#### Exercise details
What you produce should match the records below precisely, except that images are removed.
---------- Records for processing ----------
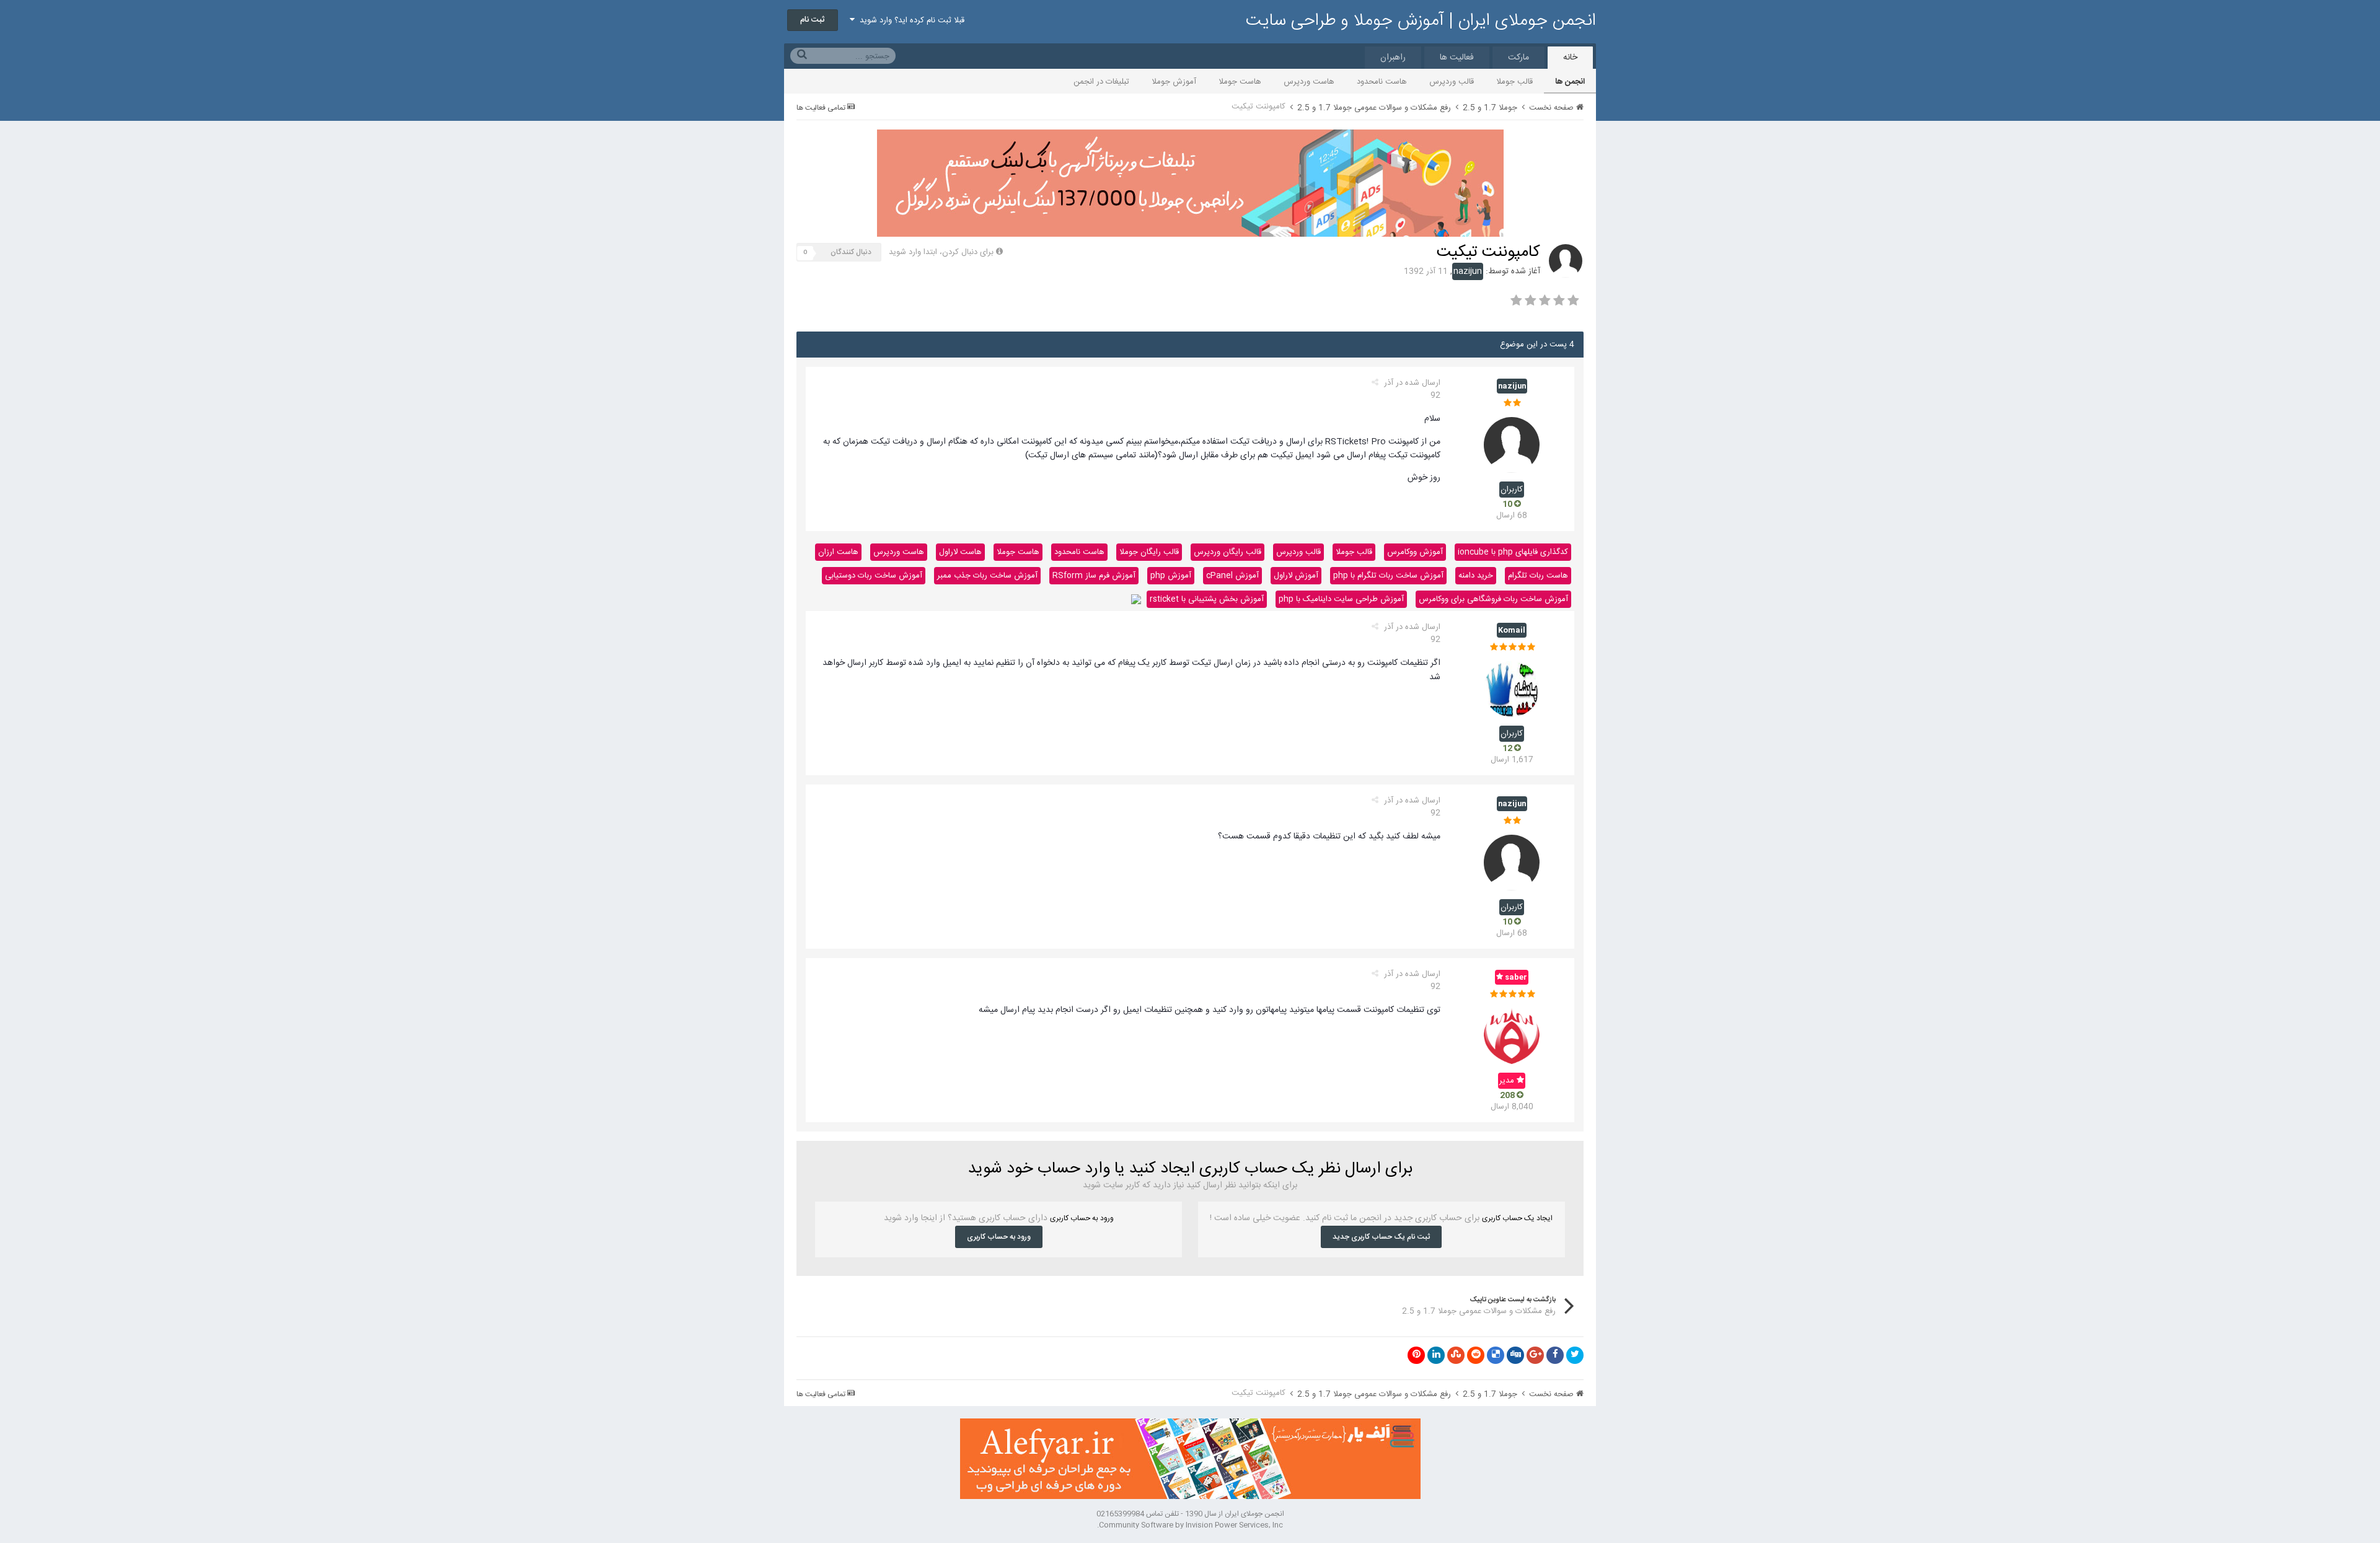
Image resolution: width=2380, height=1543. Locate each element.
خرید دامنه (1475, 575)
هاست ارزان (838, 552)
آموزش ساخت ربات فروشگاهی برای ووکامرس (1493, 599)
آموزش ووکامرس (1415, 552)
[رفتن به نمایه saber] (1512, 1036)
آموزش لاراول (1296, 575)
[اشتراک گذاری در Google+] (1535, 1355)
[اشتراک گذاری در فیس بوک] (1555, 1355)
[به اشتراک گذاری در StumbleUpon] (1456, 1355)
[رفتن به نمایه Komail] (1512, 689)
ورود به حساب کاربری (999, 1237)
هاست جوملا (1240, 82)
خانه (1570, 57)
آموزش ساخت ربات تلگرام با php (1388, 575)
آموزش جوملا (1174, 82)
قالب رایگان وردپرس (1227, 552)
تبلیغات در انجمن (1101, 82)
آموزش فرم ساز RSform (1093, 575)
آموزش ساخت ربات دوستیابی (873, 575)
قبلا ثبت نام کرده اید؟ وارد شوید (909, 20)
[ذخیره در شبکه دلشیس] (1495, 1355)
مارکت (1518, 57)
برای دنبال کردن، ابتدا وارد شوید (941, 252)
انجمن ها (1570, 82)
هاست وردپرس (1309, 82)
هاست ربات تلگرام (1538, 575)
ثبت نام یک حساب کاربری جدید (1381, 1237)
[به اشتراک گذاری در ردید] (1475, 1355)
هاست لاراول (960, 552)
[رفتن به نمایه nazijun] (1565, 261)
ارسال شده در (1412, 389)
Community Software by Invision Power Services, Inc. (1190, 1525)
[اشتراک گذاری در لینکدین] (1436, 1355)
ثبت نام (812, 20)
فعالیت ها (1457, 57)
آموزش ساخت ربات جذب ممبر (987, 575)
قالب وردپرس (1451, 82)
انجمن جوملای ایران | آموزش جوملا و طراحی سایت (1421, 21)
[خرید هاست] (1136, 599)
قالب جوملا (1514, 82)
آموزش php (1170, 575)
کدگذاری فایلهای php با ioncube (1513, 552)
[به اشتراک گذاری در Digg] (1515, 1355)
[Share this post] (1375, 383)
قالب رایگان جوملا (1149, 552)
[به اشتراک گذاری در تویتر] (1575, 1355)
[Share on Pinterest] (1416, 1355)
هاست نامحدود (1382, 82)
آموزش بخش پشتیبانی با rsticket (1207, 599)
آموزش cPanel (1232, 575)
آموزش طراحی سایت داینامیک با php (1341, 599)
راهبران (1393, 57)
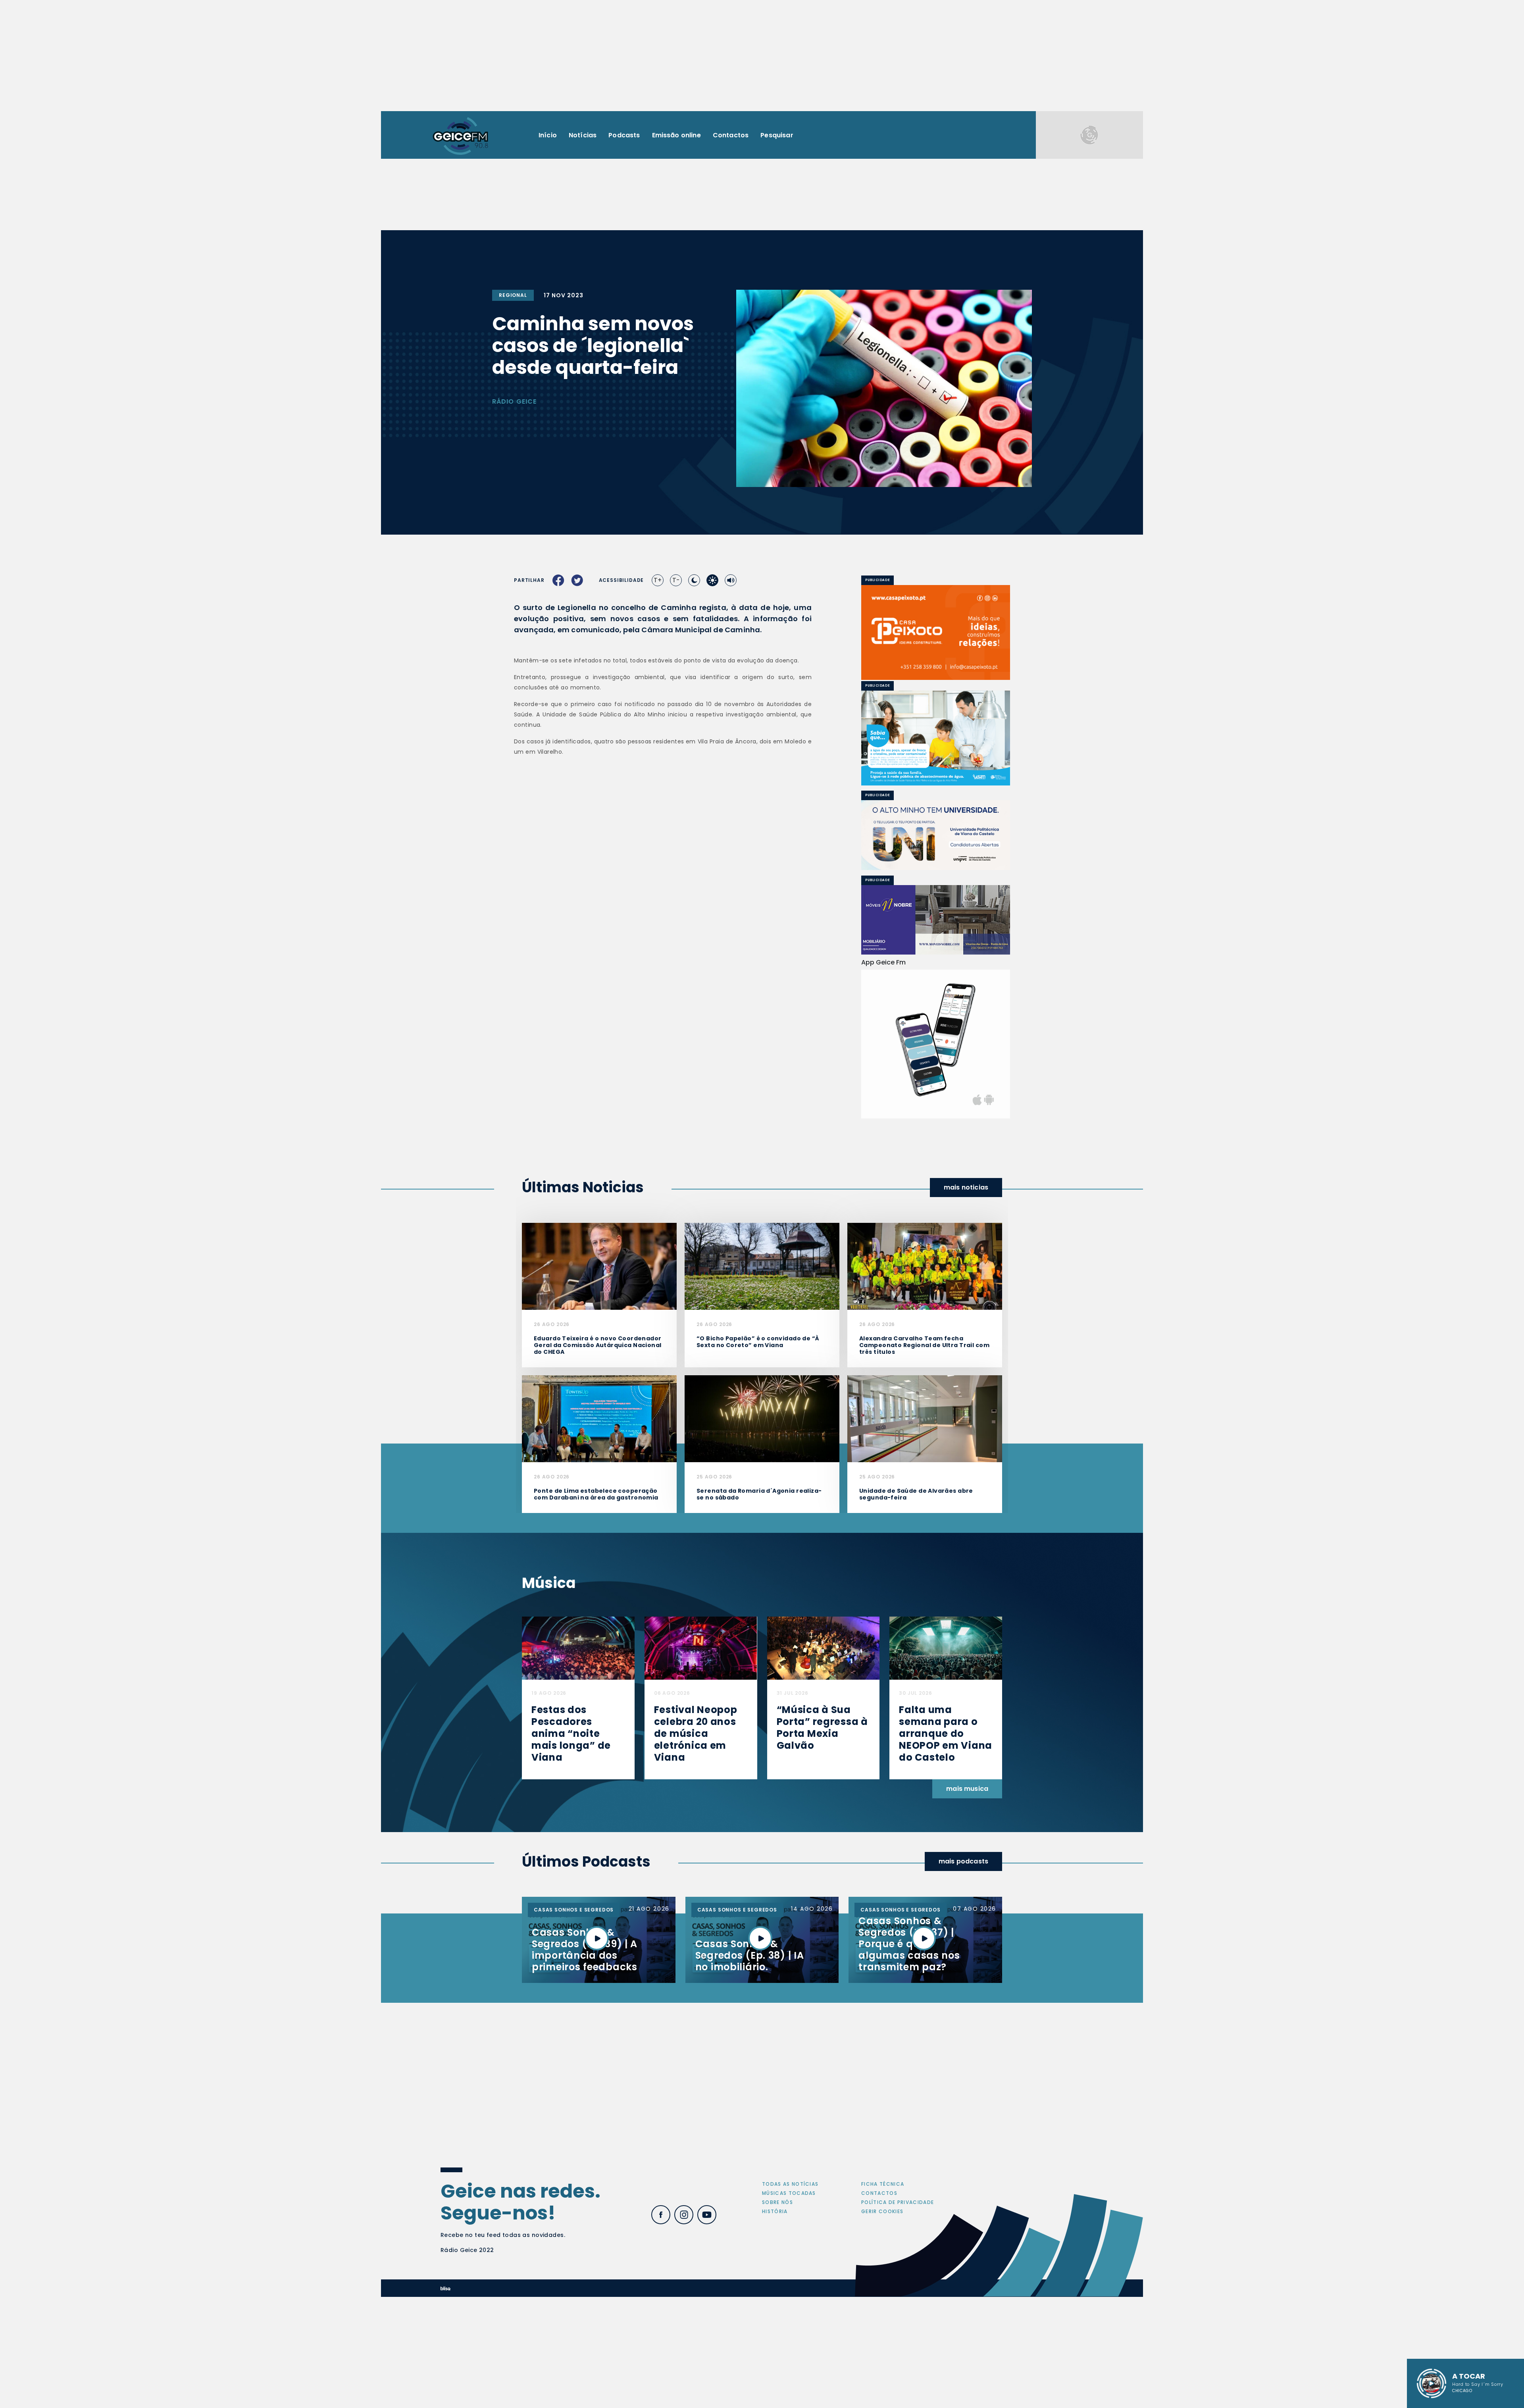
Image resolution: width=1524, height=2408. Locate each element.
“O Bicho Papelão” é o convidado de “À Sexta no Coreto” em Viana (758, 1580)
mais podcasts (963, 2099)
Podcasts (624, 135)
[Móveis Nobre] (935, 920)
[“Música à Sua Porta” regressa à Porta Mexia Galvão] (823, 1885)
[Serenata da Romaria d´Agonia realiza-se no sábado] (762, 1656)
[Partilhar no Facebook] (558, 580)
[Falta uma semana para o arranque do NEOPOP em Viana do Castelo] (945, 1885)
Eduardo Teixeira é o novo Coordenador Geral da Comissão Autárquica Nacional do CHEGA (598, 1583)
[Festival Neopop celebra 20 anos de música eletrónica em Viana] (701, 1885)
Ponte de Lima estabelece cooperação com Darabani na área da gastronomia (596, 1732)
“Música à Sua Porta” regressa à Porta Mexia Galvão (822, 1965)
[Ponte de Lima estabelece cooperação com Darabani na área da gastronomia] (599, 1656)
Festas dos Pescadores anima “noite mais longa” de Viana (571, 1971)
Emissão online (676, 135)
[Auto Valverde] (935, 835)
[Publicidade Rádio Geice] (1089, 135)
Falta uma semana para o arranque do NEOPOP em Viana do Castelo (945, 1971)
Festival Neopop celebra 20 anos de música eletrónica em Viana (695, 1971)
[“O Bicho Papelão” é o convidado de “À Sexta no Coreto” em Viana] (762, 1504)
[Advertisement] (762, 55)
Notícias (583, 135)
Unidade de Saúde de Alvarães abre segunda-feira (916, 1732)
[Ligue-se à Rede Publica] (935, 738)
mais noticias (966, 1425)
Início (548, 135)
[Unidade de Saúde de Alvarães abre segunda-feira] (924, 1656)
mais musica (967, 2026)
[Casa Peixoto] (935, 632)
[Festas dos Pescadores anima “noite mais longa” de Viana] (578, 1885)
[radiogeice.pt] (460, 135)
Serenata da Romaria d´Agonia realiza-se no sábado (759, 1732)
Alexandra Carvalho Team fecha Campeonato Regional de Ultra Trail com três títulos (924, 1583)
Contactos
----------
#### Completed task
Image resolution: width=2380, height=1543. Locate each element.
خرید دامنه (1475, 575)
هاست ارزان (838, 552)
آموزش ساخت ربات فروشگاهی برای ووکامرس (1493, 599)
آموزش ووکامرس (1415, 552)
[رفتن به نمایه saber] (1512, 1036)
آموزش لاراول (1296, 575)
[اشتراک گذاری در Google+] (1535, 1355)
[اشتراک گذاری در فیس بوک] (1555, 1355)
[به اشتراک گذاری در StumbleUpon] (1456, 1355)
[رفتن به نمایه Komail] (1512, 689)
ورود به حساب کاربری (999, 1237)
هاست جوملا (1240, 82)
خانه (1570, 57)
آموزش ساخت ربات تلگرام با php (1388, 575)
آموزش جوملا (1174, 82)
قالب رایگان وردپرس (1227, 552)
تبلیغات در انجمن (1101, 82)
آموزش فرم ساز RSform (1093, 575)
آموزش ساخت ربات دوستیابی (873, 575)
قبلا ثبت نام کرده اید؟ وارد شوید (909, 20)
[ذخیره در شبکه دلشیس] (1495, 1355)
مارکت (1518, 57)
برای دنبال کردن، ابتدا وارد شوید (941, 252)
انجمن ها (1570, 82)
هاست وردپرس (1309, 82)
هاست ربات تلگرام (1538, 575)
ثبت نام یک حساب کاربری جدید (1381, 1237)
[به اشتراک گذاری در ردید] (1475, 1355)
هاست لاراول (960, 552)
[رفتن به نمایه nazijun] (1565, 261)
ارسال شده در (1412, 389)
Community Software by Invision Power Services, Inc. (1190, 1525)
[اشتراک گذاری در لینکدین] (1436, 1355)
ثبت نام (812, 20)
فعالیت ها (1457, 57)
آموزش ساخت ربات جذب ممبر (987, 575)
قالب وردپرس (1451, 82)
انجمن جوملای ایران | آموزش جوملا و طراحی سایت (1421, 21)
[خرید هاست] (1136, 599)
قالب جوملا (1514, 82)
آموزش php (1170, 575)
کدگذاری فایلهای php با ioncube (1513, 552)
[به اشتراک گذاری در Digg] (1515, 1355)
[Share this post] (1375, 383)
قالب رایگان جوملا (1149, 552)
[به اشتراک گذاری در تویتر] (1575, 1355)
[Share on Pinterest] (1416, 1355)
هاست نامحدود (1382, 82)
آموزش بخش پشتیبانی با rsticket (1207, 599)
آموزش cPanel (1232, 575)
آموزش طراحی سایت داینامیک با php (1341, 599)
راهبران (1393, 57)
Image resolution: width=1524, height=2408. Locate each element.
“O Bicho Papelão” é o convidado de “À Sexta no Coreto” em Viana (758, 1580)
mais podcasts (963, 2099)
Podcasts (624, 135)
[Móveis Nobre] (935, 920)
[“Música à Sua Porta” regressa à Porta Mexia Galvão] (823, 1885)
[Serenata da Romaria d´Agonia realiza-se no sábado] (762, 1656)
[Partilhar no Facebook] (558, 580)
[Falta uma semana para o arranque do NEOPOP em Viana do Castelo] (945, 1885)
Eduardo Teixeira é o novo Coordenador Geral da Comissão Autárquica Nacional do CHEGA (598, 1583)
[Festival Neopop celebra 20 anos de música eletrónica em Viana] (701, 1885)
Ponte de Lima estabelece cooperação com Darabani na área da gastronomia (596, 1732)
“Música à Sua Porta” regressa à Porta Mexia Galvão (822, 1965)
[Ponte de Lima estabelece cooperação com Darabani na área da gastronomia] (599, 1656)
Festas dos Pescadores anima “noite mais longa” de Viana (571, 1971)
Emissão online (676, 135)
[Auto Valverde] (935, 835)
[Publicidade Rádio Geice] (1089, 135)
Falta uma semana para o arranque do NEOPOP em Viana do Castelo (945, 1971)
Festival Neopop celebra 20 anos de música eletrónica em Viana (695, 1971)
[“O Bicho Papelão” é o convidado de “À Sexta no Coreto” em Viana] (762, 1504)
[Advertisement] (762, 55)
Notícias (583, 135)
Unidade de Saúde de Alvarães abre segunda-feira (916, 1732)
[Ligue-se à Rede Publica] (935, 738)
mais noticias (966, 1425)
Início (548, 135)
[Unidade de Saúde de Alvarães abre segunda-feira] (924, 1656)
mais musica (967, 2026)
[Casa Peixoto] (935, 632)
[Festas dos Pescadores anima “noite mais longa” de Viana] (578, 1885)
[radiogeice.pt] (460, 135)
Serenata da Romaria d´Agonia realiza-se no sábado (759, 1732)
Alexandra Carvalho Team fecha Campeonato Regional de Ultra Trail com três títulos (924, 1583)
Contactos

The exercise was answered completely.